Palec w oko

Marcin Jakimowicz

Chwilę po tym, gdy zostałem pobity, wpadłem do domu, spojrzałem na ikonę Chrystusa Pantokratora i zauważyłem coś, na co nigdy nie zwracałem uwagi: Jezus ma większe jedno oko. Jakby opuchnięte, podbite.

Palec w oko

Gdy przed laty wracałem z modlitwy na diakonii, nagle na pustej, ciemnej uliczce zatrzymał się z piskiem opon samochód, wyskoczyło czterech napakowanych facetów i...

Leżąc zakrwawiony na śniegu, momentalnie przypomniałem sobie Słowo, które wielokrotnie słyszałem kilkanaście minut wcześniej: „Kto was dotyka, dotyka źrenicy mojego oka” (Za 2,12)

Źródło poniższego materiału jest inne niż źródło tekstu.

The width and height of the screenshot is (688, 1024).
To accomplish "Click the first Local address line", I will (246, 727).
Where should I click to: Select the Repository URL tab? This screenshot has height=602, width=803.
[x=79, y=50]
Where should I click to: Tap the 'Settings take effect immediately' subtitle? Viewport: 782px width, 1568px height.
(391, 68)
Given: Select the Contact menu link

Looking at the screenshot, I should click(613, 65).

To kotłowało się w mej głowie, gdy biegłem do domu. Dotknąć źrenicy Bożego oka? Straszne i bolesne. „Jeśli ktoś dotknie was – zdaje się szeptać Bóg – to czuję to tak, jakby ktoś dotykał źrenicy Mego oka”. Doszedłem do domu. Spojrzałem na ikonę Chrystusa Pantokratora (kopia wizerunku z góry Synaj), która wisiała w naszym pokoju. Zauważyłem coś, czego nigdy wcześniej nie dostrzegałem: Jezus jedno oko ma większe. Jakby opuchnięte, podbite. To specjalny zabieg tych, którzy pisali tę ikonę (połowa twarzy symbolizuje naturę boską Mesjasza, połowa ludzką). Wówczas dotknęło mnie to, jak bardzo Bóg się do nas upodobnił, ogołocił, upokorzył, przyjąwszy postać sługi.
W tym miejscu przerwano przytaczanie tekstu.